I would like to stop and take a breather here to retrofit error handling into the repl. As of right now, there is no error handling/reporting. The repl just crashes. I can see how useful proper error reporting can be in the future, which is why I am eager to take it up.

Enough exposition. Now, about what I've been learning.

Memory management via Arenas

I've written about discovering arenas in this note. TL;DR: Learning about data oriented design and memory allocations schemes such as using arenas has drastically changed the way I think about programs. Although reading about all that was fun, I hadn't yet experienced the glory in practice myself, until I took up this project.

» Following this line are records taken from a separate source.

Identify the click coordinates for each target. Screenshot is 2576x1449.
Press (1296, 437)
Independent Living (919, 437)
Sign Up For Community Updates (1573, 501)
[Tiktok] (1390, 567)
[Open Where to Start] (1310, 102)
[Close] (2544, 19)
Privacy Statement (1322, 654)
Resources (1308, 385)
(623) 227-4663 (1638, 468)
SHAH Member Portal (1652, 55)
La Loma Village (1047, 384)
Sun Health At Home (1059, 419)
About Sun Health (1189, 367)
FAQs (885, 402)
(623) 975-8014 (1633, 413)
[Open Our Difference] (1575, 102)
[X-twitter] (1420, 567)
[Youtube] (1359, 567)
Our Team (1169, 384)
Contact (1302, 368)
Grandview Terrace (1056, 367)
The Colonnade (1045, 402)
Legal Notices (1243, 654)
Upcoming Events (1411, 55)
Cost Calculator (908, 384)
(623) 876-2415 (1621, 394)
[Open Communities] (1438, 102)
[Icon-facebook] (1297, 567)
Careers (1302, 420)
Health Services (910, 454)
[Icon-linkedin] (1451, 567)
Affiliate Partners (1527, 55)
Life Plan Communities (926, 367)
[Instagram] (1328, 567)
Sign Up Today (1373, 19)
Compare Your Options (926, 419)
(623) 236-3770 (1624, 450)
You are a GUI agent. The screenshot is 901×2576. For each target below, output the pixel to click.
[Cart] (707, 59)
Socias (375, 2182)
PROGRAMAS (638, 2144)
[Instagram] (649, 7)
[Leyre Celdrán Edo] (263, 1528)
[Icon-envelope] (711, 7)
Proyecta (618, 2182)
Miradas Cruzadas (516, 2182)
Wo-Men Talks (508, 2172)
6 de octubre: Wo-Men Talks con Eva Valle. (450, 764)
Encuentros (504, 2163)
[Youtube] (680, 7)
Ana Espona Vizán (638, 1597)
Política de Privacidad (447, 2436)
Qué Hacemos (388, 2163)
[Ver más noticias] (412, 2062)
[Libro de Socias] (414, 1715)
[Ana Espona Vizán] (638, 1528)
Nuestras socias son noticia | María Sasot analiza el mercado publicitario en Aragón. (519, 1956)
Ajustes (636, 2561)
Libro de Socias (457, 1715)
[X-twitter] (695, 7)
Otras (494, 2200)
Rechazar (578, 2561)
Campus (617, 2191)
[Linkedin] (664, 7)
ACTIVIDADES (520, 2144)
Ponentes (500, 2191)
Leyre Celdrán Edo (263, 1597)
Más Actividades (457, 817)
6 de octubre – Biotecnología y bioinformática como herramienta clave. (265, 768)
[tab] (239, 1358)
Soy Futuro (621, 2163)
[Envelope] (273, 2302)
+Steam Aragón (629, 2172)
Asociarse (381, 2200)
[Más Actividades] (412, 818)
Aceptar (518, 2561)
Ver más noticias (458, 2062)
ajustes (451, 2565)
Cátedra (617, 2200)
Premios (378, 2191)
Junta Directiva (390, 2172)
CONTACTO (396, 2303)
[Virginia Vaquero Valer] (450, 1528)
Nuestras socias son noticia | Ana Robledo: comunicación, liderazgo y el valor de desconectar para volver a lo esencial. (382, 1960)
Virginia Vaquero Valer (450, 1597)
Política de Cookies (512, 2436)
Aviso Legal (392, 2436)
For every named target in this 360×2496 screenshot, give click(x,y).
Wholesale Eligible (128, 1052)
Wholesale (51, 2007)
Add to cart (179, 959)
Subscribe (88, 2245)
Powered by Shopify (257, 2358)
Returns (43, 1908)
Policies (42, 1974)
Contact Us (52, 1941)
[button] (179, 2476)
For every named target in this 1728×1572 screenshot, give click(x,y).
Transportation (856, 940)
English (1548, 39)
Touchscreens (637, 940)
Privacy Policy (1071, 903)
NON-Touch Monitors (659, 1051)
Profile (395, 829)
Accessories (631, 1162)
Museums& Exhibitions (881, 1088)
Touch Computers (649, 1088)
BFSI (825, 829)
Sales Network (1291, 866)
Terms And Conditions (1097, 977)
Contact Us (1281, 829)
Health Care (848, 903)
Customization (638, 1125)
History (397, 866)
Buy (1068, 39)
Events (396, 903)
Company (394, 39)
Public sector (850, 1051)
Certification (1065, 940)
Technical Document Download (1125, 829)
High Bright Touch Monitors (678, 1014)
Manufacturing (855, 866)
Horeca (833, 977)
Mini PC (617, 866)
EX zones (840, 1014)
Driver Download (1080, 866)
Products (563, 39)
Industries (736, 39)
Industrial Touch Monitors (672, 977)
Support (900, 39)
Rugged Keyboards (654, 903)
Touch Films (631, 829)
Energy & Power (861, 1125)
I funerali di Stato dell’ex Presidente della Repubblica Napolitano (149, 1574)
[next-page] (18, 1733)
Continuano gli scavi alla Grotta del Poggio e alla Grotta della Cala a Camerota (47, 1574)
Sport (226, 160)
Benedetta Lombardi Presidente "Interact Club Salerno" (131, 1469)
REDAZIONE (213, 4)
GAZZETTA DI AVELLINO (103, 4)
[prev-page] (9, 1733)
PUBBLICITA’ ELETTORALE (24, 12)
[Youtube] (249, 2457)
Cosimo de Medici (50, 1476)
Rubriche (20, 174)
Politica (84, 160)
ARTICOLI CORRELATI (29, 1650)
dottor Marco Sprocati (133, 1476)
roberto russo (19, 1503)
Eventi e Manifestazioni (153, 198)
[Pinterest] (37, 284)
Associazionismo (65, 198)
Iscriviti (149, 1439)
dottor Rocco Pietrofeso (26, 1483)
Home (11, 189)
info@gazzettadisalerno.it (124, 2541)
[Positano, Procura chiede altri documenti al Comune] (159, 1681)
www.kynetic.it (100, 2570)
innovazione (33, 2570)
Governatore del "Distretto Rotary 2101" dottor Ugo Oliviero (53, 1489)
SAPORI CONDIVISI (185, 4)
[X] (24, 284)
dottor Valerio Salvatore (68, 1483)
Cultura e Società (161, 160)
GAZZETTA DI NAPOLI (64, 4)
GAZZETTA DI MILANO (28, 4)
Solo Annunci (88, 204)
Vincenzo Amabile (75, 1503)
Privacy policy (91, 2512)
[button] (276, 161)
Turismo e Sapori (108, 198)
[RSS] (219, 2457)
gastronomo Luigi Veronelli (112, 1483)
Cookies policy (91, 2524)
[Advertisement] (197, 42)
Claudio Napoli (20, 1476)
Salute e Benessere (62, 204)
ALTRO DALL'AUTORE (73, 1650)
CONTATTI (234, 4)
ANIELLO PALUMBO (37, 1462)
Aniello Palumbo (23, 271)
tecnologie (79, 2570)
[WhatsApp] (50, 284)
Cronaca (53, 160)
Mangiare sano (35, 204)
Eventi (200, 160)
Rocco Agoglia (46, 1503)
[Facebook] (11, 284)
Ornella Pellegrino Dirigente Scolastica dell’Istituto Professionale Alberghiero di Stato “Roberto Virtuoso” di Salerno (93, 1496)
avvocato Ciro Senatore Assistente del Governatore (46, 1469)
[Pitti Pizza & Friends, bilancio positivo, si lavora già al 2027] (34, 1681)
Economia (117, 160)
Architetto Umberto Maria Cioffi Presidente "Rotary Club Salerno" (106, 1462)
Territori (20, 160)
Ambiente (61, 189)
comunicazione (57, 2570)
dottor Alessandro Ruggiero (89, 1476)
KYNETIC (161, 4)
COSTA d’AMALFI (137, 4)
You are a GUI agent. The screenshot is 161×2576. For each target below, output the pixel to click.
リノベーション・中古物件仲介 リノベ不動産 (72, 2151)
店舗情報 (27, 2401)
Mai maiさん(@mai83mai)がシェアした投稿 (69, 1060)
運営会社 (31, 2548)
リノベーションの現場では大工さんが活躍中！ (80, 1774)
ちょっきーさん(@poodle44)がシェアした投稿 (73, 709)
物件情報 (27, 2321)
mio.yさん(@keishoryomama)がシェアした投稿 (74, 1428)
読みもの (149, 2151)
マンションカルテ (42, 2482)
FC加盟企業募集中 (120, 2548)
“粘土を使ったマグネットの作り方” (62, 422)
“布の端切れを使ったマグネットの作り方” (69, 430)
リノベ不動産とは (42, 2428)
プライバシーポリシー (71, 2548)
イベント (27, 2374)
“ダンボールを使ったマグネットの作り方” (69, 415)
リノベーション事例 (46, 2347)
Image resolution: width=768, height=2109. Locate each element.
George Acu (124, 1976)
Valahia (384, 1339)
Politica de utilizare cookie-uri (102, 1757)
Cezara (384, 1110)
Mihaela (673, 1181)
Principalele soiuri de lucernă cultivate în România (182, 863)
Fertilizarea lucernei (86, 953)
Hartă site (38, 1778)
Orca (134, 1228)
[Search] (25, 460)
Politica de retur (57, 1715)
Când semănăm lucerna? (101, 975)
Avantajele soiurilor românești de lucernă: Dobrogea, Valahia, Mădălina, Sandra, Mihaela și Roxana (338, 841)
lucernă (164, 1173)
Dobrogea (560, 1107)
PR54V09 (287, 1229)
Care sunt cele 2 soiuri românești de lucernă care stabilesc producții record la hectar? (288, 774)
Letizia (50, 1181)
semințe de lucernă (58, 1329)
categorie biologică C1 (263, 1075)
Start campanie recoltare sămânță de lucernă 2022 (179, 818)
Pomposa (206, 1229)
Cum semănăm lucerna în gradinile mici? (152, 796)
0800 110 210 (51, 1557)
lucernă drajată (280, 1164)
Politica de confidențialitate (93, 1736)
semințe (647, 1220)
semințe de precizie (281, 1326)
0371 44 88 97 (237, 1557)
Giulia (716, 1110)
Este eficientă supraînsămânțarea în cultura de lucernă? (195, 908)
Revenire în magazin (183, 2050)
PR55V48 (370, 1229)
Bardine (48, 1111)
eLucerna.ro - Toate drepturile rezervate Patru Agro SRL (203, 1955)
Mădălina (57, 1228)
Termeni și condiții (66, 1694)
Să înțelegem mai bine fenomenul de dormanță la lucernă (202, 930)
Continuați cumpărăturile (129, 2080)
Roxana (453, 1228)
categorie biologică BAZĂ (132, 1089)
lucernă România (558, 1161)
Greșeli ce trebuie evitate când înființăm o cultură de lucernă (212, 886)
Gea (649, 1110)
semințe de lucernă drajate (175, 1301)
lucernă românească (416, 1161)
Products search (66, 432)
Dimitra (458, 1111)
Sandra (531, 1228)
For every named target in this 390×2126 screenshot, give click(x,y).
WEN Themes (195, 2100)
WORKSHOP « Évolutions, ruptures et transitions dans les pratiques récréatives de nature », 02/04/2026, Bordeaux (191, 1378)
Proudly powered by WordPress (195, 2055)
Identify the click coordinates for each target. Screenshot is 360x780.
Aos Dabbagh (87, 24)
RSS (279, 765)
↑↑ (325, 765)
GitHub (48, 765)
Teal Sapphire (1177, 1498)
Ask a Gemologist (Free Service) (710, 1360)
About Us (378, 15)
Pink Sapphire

Arenas are game changers. Before I learned about them, I've tried and failed to make a Lisp in C. I failed for reasons that are acutely illustrated in those examples often illustrated by people who write about arenas. For instance, one of the issues I ran into was that my tokenizer worked properly–I verified by printing the token stream–but my program segfaulted in the parsing section. When it didn't crash, the strings were all messed up anyway. For the life of me, I couldn't figure out where these bugs were coming from and it really sucked.

With the use of arenas, how long a value lives is clarified, and its very easy to reason about when a value is freed, because there is only one call to free to process.

After I read about arenas and before I implemented them, my biggest worry was that constructing an arena, passing it around, and writing a nice interface for it was gonna be cumbersome, tedious work, but I've found it to be suprisingly managable, and considering the benefits they bring, I might even say that arenas are underpriced.

A custom string type

I've found C strings to be slightly annoying to work with. Having to rely on a zero delimiter seems scary, and having to strlen every time I want to iterate over a string's characters doesn't feel right. I've read here and there that people often define their own string type with a pointer to the first char, and some "length" field, so I went and made my own too.

Similar to my worries about arenas, I expected this interface to be cumbersome to work with, but it has made my life much easier. In the process, I also solved a memory bug that was coming up in my repl where each subsequent identifier was written at the previous_str.length, which meant the 0 delimiter of the previous string was overwritten. Granted this is a classic off-by-one error made by me, but I don't have to deal with such C-isms with a custom string type. As for my worries about the interface being too difficult to deal with, after making wrappers for strncpy and such and providing variants that use arenas, the abstraction has paid for itself.

All in all

I've been having more fun than I've expected writing C. Thinking in terms of memory takes a bit of getting used to, but that is what I started all this for anyway: to get out of my comfort zone.

I am eager to continue working on the bells and whistles of my Lisp, but I know I'll have to write proper error handling beforehand. This is an area where C is known to be lacking by modern standards, but my expectations have been unmet so far, which is a good thing.